**Problem to solve**
Return every one of the records below verbatim, line for line, without changing anything.

+---+

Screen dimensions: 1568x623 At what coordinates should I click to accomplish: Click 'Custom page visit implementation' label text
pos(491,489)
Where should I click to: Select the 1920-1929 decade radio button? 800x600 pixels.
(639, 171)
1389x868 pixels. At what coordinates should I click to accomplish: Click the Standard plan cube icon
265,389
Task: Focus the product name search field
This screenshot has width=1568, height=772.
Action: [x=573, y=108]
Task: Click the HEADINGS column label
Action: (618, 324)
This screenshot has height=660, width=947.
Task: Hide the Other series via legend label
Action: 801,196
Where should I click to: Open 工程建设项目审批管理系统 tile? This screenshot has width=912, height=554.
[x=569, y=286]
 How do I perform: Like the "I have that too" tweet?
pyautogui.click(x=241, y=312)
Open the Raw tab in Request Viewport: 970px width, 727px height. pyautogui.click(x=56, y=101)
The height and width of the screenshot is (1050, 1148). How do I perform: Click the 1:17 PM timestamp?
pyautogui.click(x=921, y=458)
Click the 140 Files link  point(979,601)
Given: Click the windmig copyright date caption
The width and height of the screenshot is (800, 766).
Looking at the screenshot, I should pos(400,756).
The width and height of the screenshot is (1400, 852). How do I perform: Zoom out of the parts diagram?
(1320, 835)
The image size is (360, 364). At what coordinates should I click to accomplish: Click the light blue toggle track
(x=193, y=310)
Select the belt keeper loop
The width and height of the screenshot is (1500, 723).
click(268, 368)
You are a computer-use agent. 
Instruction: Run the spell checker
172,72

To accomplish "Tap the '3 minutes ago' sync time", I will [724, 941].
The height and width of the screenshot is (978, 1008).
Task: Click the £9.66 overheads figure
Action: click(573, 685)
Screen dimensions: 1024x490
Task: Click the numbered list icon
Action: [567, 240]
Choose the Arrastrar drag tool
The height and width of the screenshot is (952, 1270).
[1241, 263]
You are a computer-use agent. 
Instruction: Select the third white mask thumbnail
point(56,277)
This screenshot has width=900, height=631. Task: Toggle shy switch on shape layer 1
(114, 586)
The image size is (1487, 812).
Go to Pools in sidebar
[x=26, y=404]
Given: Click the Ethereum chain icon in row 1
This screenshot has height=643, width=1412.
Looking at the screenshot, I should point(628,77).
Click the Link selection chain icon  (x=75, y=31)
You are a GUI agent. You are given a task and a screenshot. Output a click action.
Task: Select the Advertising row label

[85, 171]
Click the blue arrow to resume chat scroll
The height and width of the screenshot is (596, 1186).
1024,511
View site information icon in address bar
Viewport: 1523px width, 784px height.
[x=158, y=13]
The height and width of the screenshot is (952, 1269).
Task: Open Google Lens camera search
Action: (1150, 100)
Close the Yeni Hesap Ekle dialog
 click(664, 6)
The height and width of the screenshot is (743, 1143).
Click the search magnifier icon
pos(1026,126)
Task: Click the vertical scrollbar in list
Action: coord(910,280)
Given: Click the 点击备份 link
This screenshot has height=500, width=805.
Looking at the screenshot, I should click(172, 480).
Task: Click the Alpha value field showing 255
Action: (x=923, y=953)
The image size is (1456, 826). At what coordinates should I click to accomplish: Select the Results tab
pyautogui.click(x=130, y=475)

+---+

**Result of the exercise**
Screen dimensions: 1568x623 At what coordinates should I click to accomplish: Click 'Custom page visit implementation' label text
pos(491,489)
Where should I click to: Select the 1920-1929 decade radio button? 800x600 pixels.
(639, 171)
1389x868 pixels. At what coordinates should I click to accomplish: Click the Standard plan cube icon
265,389
Task: Focus the product name search field
This screenshot has width=1568, height=772.
Action: [x=573, y=108]
Task: Click the HEADINGS column label
Action: (618, 324)
This screenshot has height=660, width=947.
Task: Hide the Other series via legend label
Action: 801,196
Where should I click to: Open 工程建设项目审批管理系统 tile? This screenshot has width=912, height=554.
[x=569, y=286]
 How do I perform: Like the "I have that too" tweet?
pyautogui.click(x=241, y=312)
Open the Raw tab in Request Viewport: 970px width, 727px height. pyautogui.click(x=56, y=101)
The height and width of the screenshot is (1050, 1148). How do I perform: Click the 1:17 PM timestamp?
pyautogui.click(x=921, y=458)
Click the 140 Files link  point(979,601)
Given: Click the windmig copyright date caption
The width and height of the screenshot is (800, 766).
Looking at the screenshot, I should pos(400,756).
The width and height of the screenshot is (1400, 852). How do I perform: Zoom out of the parts diagram?
(1320, 835)
The image size is (360, 364). At what coordinates should I click to accomplish: Click the light blue toggle track
(x=193, y=310)
Select the belt keeper loop
The width and height of the screenshot is (1500, 723).
click(268, 368)
You are a computer-use agent. 
Instruction: Run the spell checker
172,72

To accomplish "Tap the '3 minutes ago' sync time", I will [724, 941].
The height and width of the screenshot is (978, 1008).
Task: Click the £9.66 overheads figure
Action: click(573, 685)
Screen dimensions: 1024x490
Task: Click the numbered list icon
Action: [567, 240]
Choose the Arrastrar drag tool
The height and width of the screenshot is (952, 1270).
[1241, 263]
You are a computer-use agent. 
Instruction: Select the third white mask thumbnail
point(56,277)
This screenshot has width=900, height=631. Task: Toggle shy switch on shape layer 1
(114, 586)
The image size is (1487, 812).
Go to Pools in sidebar
[x=26, y=404]
Given: Click the Ethereum chain icon in row 1
This screenshot has height=643, width=1412.
Looking at the screenshot, I should point(628,77).
Click the Link selection chain icon  (x=75, y=31)
You are a GUI agent. You are given a task and a screenshot. Output a click action.
Task: Select the Advertising row label

[85, 171]
Click the blue arrow to resume chat scroll
The height and width of the screenshot is (596, 1186).
1024,511
View site information icon in address bar
Viewport: 1523px width, 784px height.
[x=158, y=13]
The height and width of the screenshot is (952, 1269).
Task: Open Google Lens camera search
Action: (1150, 100)
Close the Yeni Hesap Ekle dialog
 click(664, 6)
The height and width of the screenshot is (743, 1143).
Click the search magnifier icon
pos(1026,126)
Task: Click the vertical scrollbar in list
Action: coord(910,280)
Given: Click the 点击备份 link
This screenshot has height=500, width=805.
Looking at the screenshot, I should click(172, 480).
Task: Click the Alpha value field showing 255
Action: (x=923, y=953)
The image size is (1456, 826). At what coordinates should I click to accomplish: Select the Results tab
pyautogui.click(x=130, y=475)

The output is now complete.